── Extrait du document ──

A-t-on assisté à un retour de flamme dans la relation entre la France et le Maroc? C’est en tout cas l’impression qui se dégage au regard du bilan de la visite de la ministre des Affaires étrangères française, Catherine Colonna, dans le Royaume chérifien. S’il y avait un seul titre à donner à cette visite, ce serait celui de la clarification de deux dossiers cruciaux: la crise des visas et l’affaire du Sahara.
Sur l’épineux dossier des visas, voilà, c’est fait! Cette crise, qui avait empoisonné les relations entre le Maroc et la France et avait mis à l’épreuve le partenariat entre Rabat et Paris, est désormais derrière nous. Elle s’est conclue par une décision souveraine de la France, qui est revenue sur sa position. C’est en tout cas l’une des annonces émises par Catherine Colonna à l’occasion de sa visite.
Cette décision était aussi logique qu’attendue. En effet, il était inimaginable pour la diplomatie française de dérouler un argumentaire sur la nécessité de donner un nouveau souffle au partenariat entre le Maroc et la France en maintenant cette incompréhensible sanction des visas à l’égard des Marocains. Un partenariat puissant, c’est d’abord une mobilité humaine accrue et des échanges intensifs à tous les niveaux.

───
── Données fournies ──

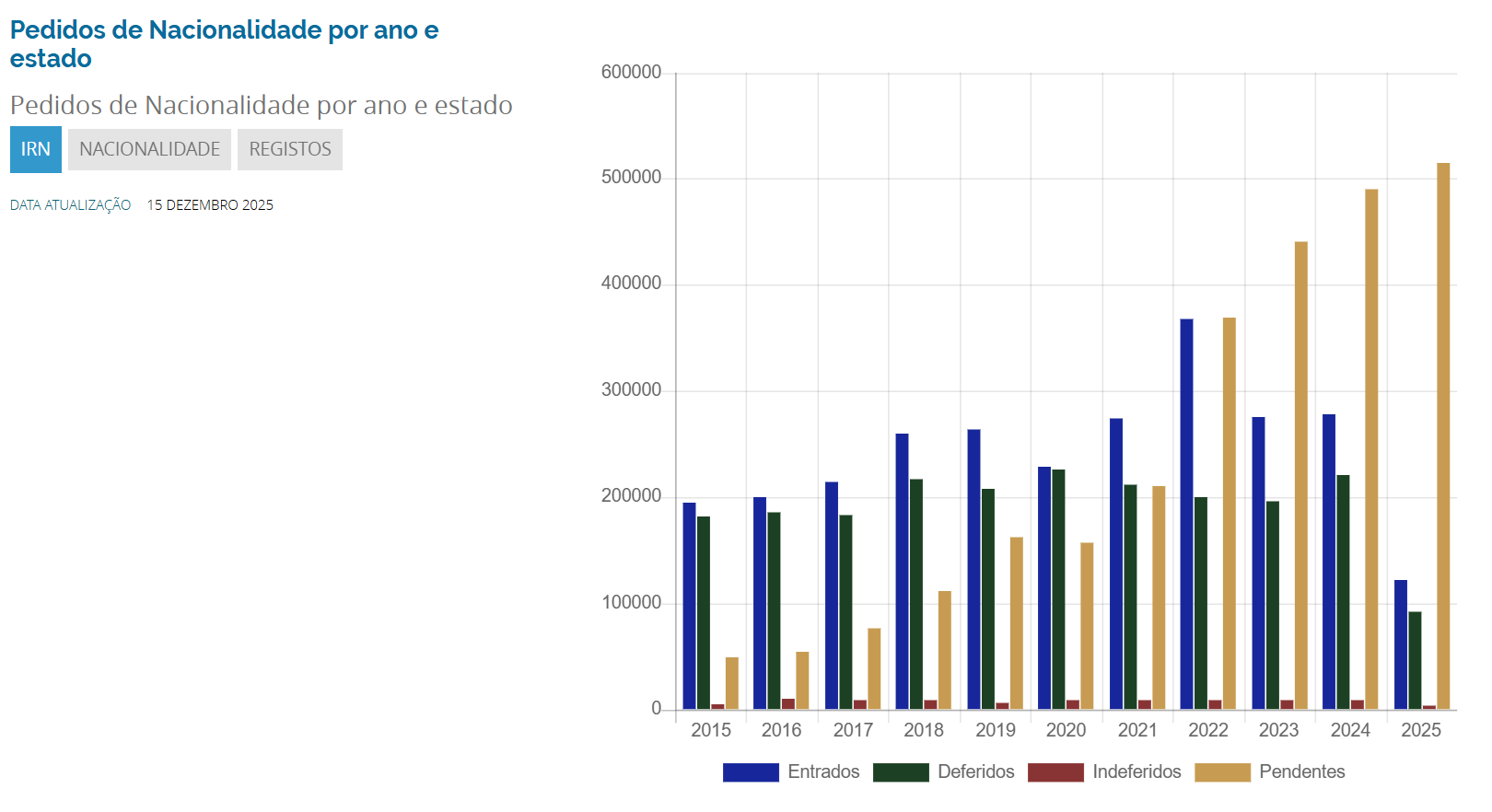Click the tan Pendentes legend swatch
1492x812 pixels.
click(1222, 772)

───
── Données fournies ──

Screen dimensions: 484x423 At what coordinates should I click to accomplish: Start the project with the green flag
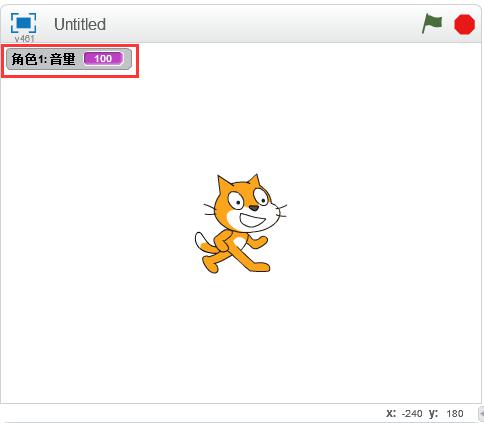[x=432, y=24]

───

• _Tâches à réaliser_:
a. Selon l'extrait du document, quels sont les deux dossiers cruciaux clarifiés lors de la visite de Catherine Colonna au Maroc ?
b. Recopiez fidèlement le passage de l'extrait du document qui commence par « Sur l’épineux dossier » et se poursuit jusqu'à « tous les niveaux. ».

• _Réponses apportées_:
a. La crise des visas et l'affaire du Sahara.

b.
Sur l’épineux dossier des visas, voilà, c’est fait! Cette crise, qui avait empoisonné les relations entre le Maroc et la France et avait mis à l’épreuve le partenariat entre Rabat et Paris, est désormais derrière nous. Elle s’est conclue par une décision souveraine de la France, qui est revenue sur sa position. C’est en tout cas l’une des annonces émises par Catherine Colonna à l’occasion de sa visite.
Cette décision était aussi logique qu’attendue. En effet, il était inimaginable pour la diplomatie française de dérouler un argumentaire sur la nécessité de donner un nouveau souffle au partenariat entre le Maroc et la France en maintenant cette incompréhensible sanction des visas à l’égard des Marocains. Un partenariat puissant, c’est d’abord une mobilité humaine accrue et des échanges intensifs à tous les niveaux.